--- START DATASET ROWS ---

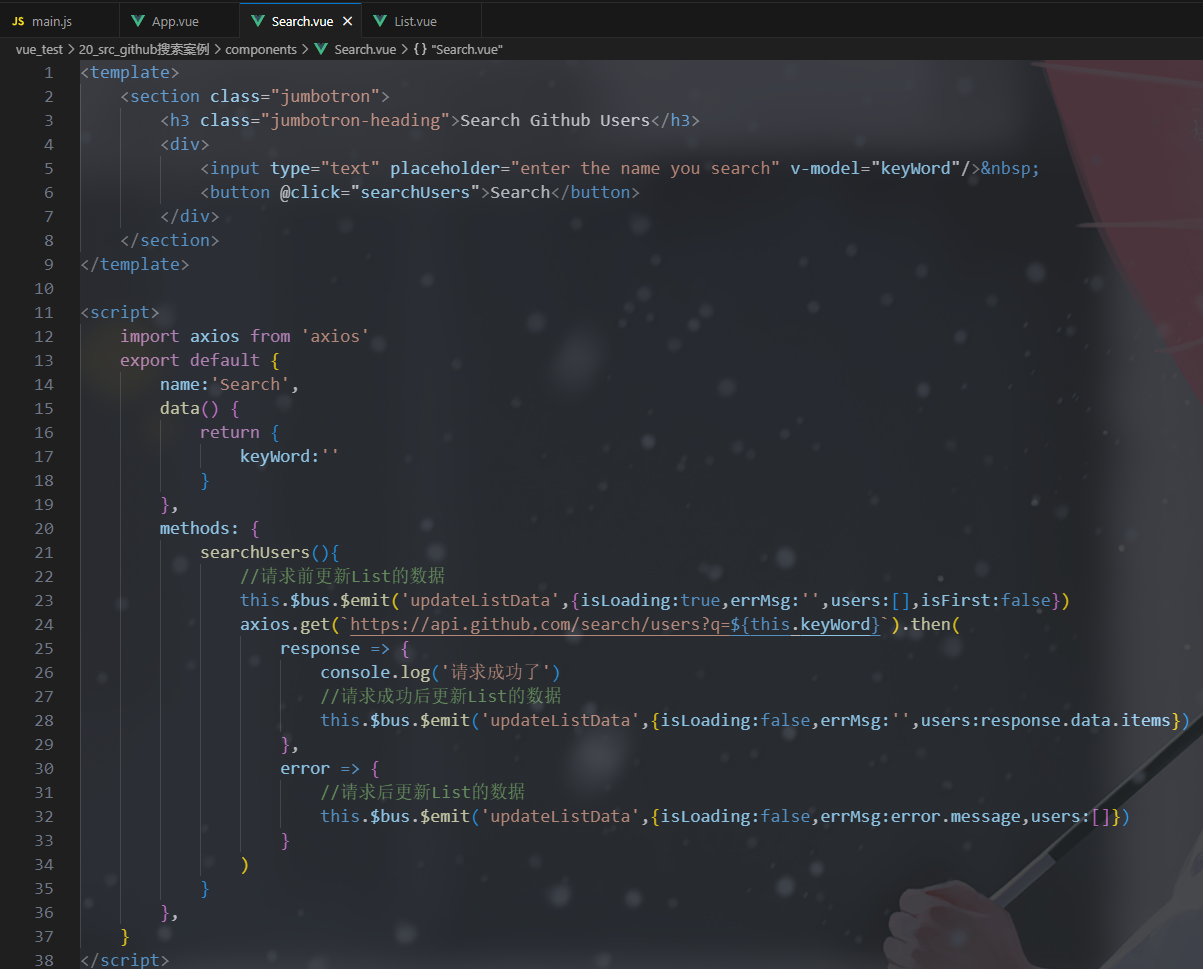
Task: Click line number 23 in the gutter
Action: 43,600
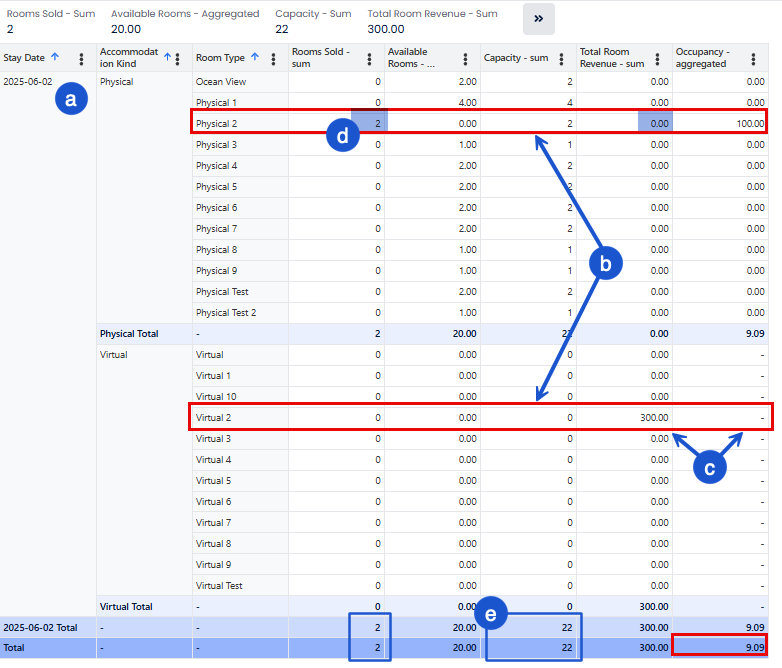Open the Available Rooms column kebab menu
The width and height of the screenshot is (782, 668).
[465, 58]
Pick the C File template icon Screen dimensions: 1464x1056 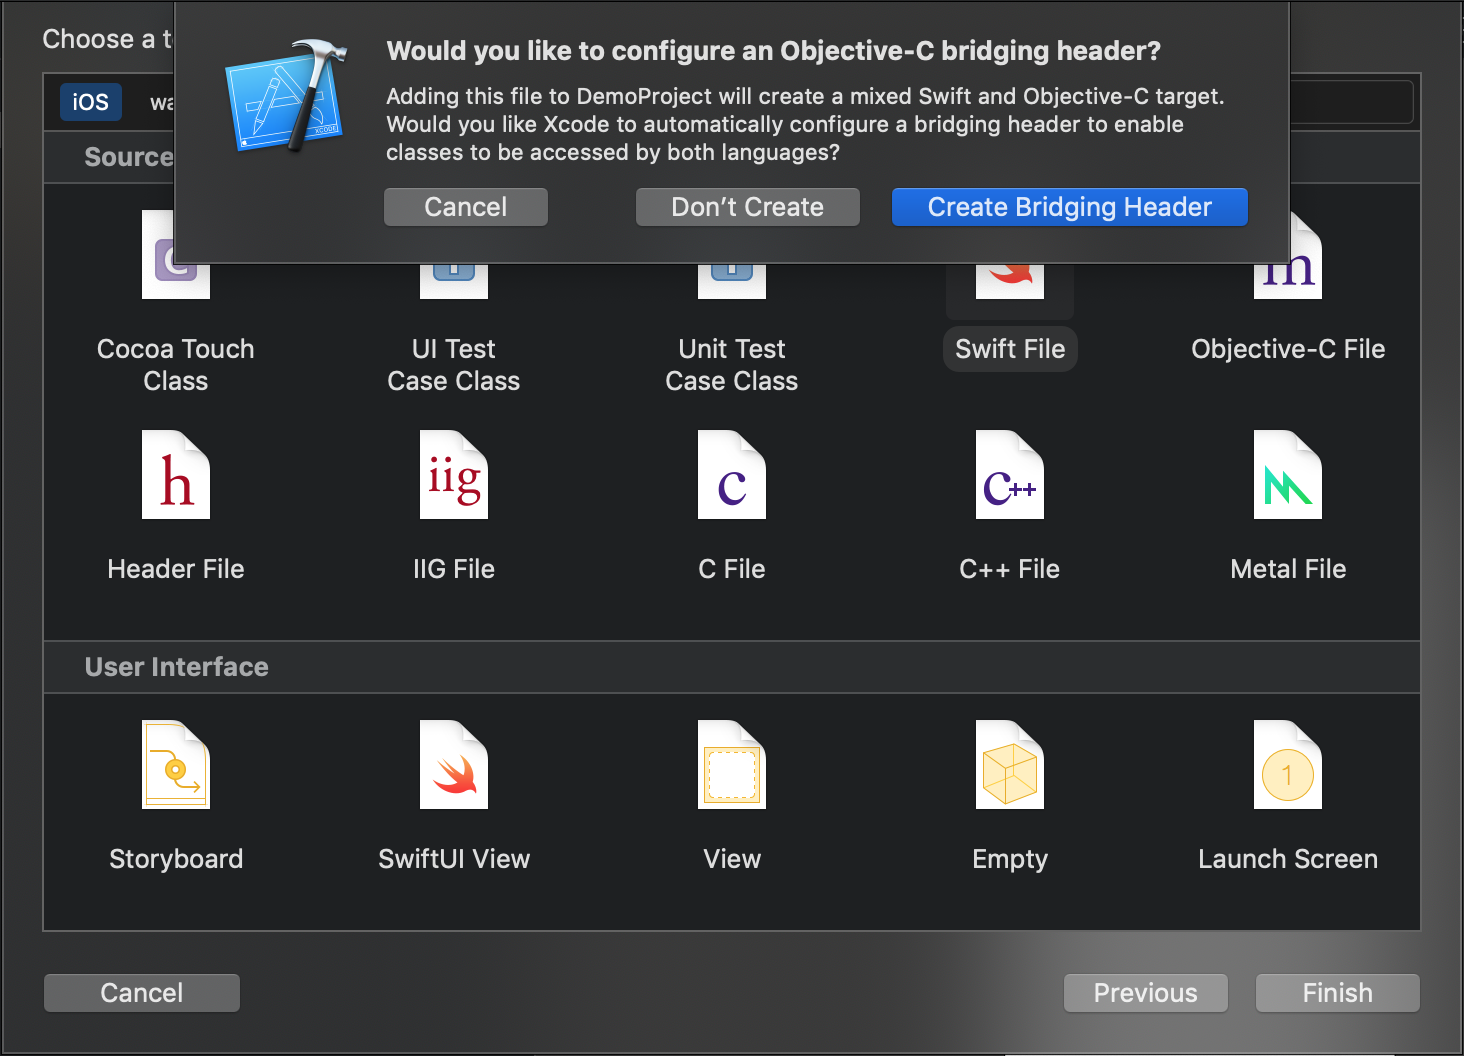[x=732, y=475]
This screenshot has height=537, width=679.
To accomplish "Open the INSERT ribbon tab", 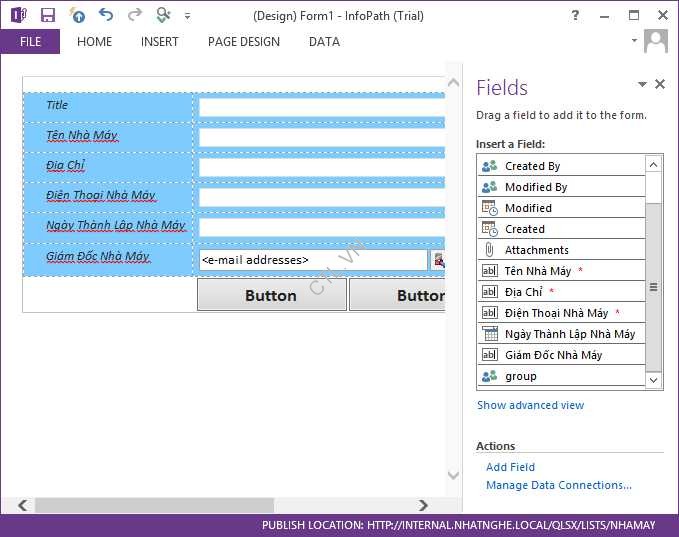I will tap(160, 42).
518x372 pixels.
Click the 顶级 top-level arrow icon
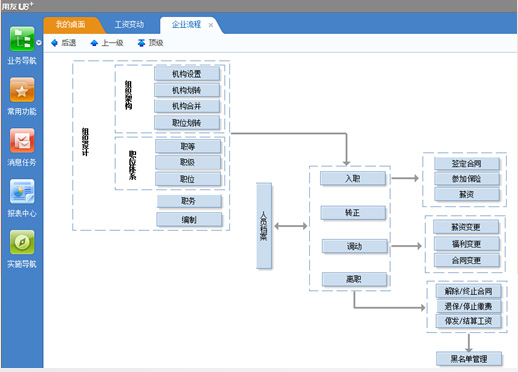(x=141, y=43)
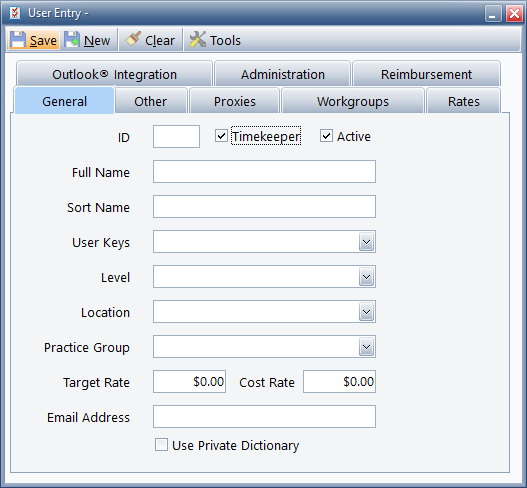Screen dimensions: 527x488
Task: Expand the User Keys dropdown
Action: pyautogui.click(x=366, y=242)
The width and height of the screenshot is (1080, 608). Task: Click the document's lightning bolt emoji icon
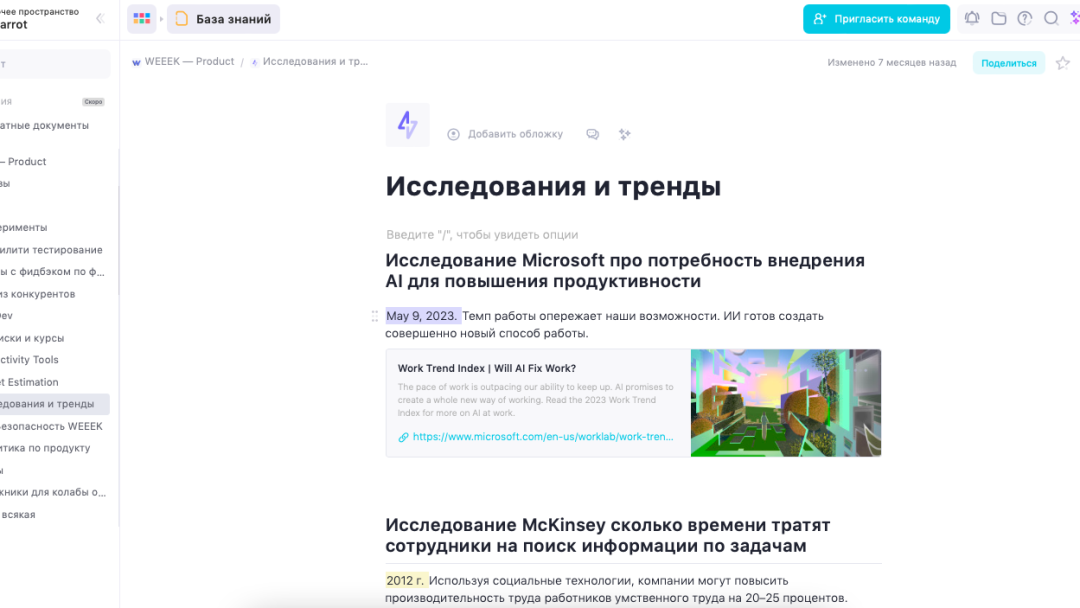click(407, 125)
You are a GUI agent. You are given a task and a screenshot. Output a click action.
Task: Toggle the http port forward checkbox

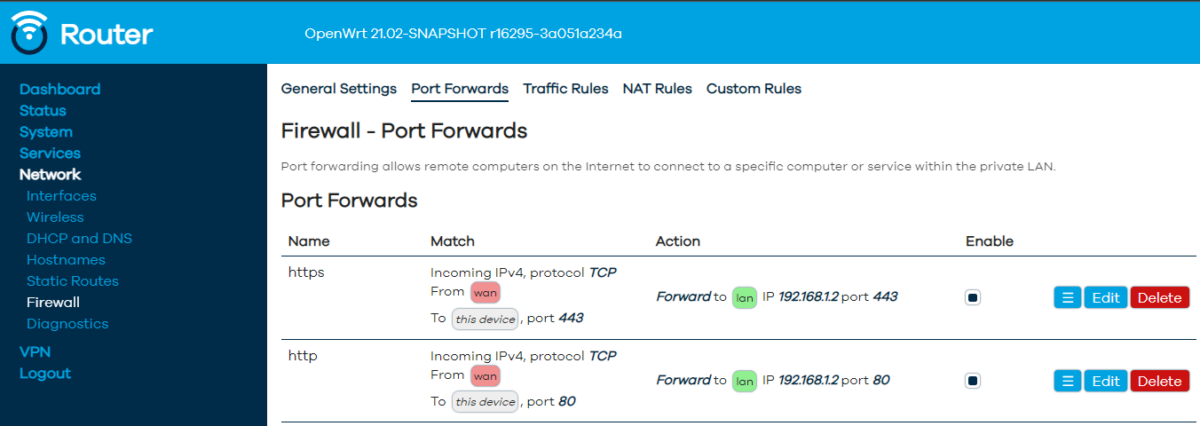973,381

--- END DATASET ROWS ---

- [STATED EXERCISE]: Convert the material, starting at the line that contains "You are a GUI" and ending at the end of the material, into a Markdown table with the columns Row and Line, skipping blank lines. Leave the pictures out.

- [TASK OUTPUT]:
| Row | Line |
|---|---|
| 1 | You are a GUI agent. You are given a task and a screenshot. Output a click action. |
| 2 | Task: Toggle the http port forward checkbox |
| 3 | 973,381 |